Het lukte Setterfield ten slotte al deze problematische fenomenen te verklaren met een wiskundig sluitende theorie uit 1911 van de Duitse geleerde Max Planck.
De zoektocht van Setterfield is vastgelegd op de dvd ”Anomalieën”. Stichting De Oude Wereld bracht daar onlangs een Nederlands ondertitelde versie van uit. De dvd geeft een helder overzicht van de moeilijkheden waarmee Setterfield te kampen had. Helaas zijn namen van geciteerde wetenschappers soms onleesbaar door de Nederlandse ondertiteling.
Christenwetenschapper roeit tegen de stroom in
Natuurkundige en geoloog Barry Setterfield (1942) ontvangt zijn opleiding aan de universiteit van Adelaide in Australië. De astronomie heeft ook zijn belangstelling. Zo komt het dat de Astronomical Society of South Australia (ASSA) hem in 1965 benadert, waardoor hij er als voorlichter aan de slag kan. In die tijd kwam hij naar eigen zeggen tot geloof.

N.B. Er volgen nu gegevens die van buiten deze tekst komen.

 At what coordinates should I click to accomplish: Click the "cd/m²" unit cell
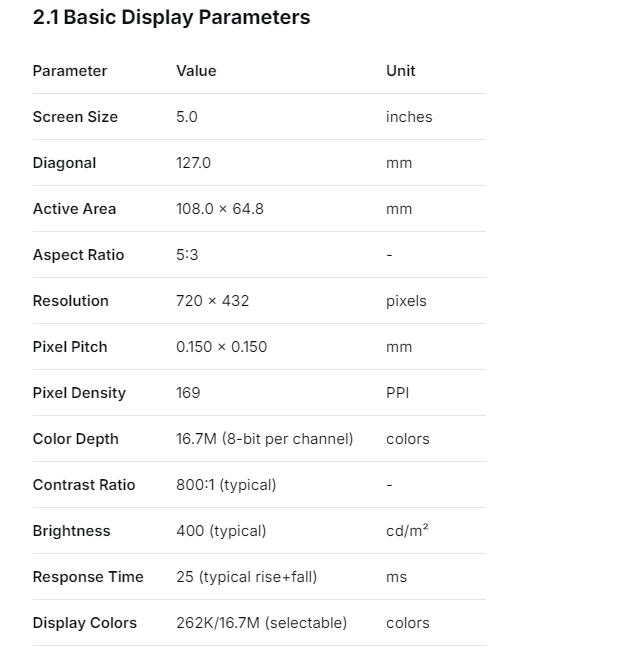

Wanneer de christenwetenschapper in 1979 het boek ”Mysterious Universe” in handen krijgt, gaat er een wereld voor hem open. Tot zijn verbazing zijn allerlei natuurverschijnselen niet te verklaren met de geldende theorieën. Wetenschappers kunnen deze problematische feiten niet goed inpassen in de theorie van de kwantumelektrodynamica. In de meeste gevallen negeren ze deze raadselachtige natuurverschijnselen.
Setterfield besluit op eigen houtje en op eigen kosten onderzoek te doen naar deze tegenstrijdigheden, zogeheten anomalieën, vanuit de grondgedachte ”laat feiten de theorie bepalen”. Samen met wiskundigen van de Flinders Universiteit in Adelaide en het Stanford Research Institute publiceert hij in 1987 zijn eerste collegiaal getoetste –”peer reviewed”– artikel, ”The Atomic Constants, Light and Time”.
Tegenwoordig is Setterfield directeur van het New Hope-observatorium in het Amerikaanse Grants Pass, waar hij ook lesgeeft in sterrenkunde.
Haken en ogen
„Setterfield heeft zonder meer een stevig verhaal neergezet, maar er zitten wel wat onduidelijkheden in”, reageert Jarko Meijer, docent natuurkunde aan het christelijk college Nassau-Veluwe te Harderwijk.
Meijer nam de artikelen van de Australiër grondig door en constateerde dat deze veel studie heeft gemaakt van de literatuur, maar daaruit soms onjuist heeft geciteerd. Zijn grootste kritiekpunt is de onderbouwing van de leeftijd van het heelal, dat volgens Setterfield 8000 jaar oud zou zijn. „Naar mijn idee heeft hij dat onvoldoende hard gemaakt.” En daarover is hij met Setterfield in discussie.
De natuurkundedocent hoopt dat de Australiër komt met een gefundeerd weerwoord. „Het zou de wetenschappelijke bevestiging van een jong heelal alleen maar steviger maken.”
Afgezien van hoogleraren die Setterfields werk afwijzen omdat ze een heelal van 8000 jaar oud niet accepteren, zijn ook enkele bevriende hoogleraren uit de VS met de Australiër in discussie over zijn theorie.
Volgens Setterfield is veel onduidelijkheid over zijn berekening te wijten aan het gebruik van achterhaalde gegevens. Ook zijn niet alle tussenstappen in zijn bewijsvoering volledig uitgewerkt. Van alle kanten wordt nu druk op de Australiër uitgeoefend om aan die tekortkoming een eind te maken.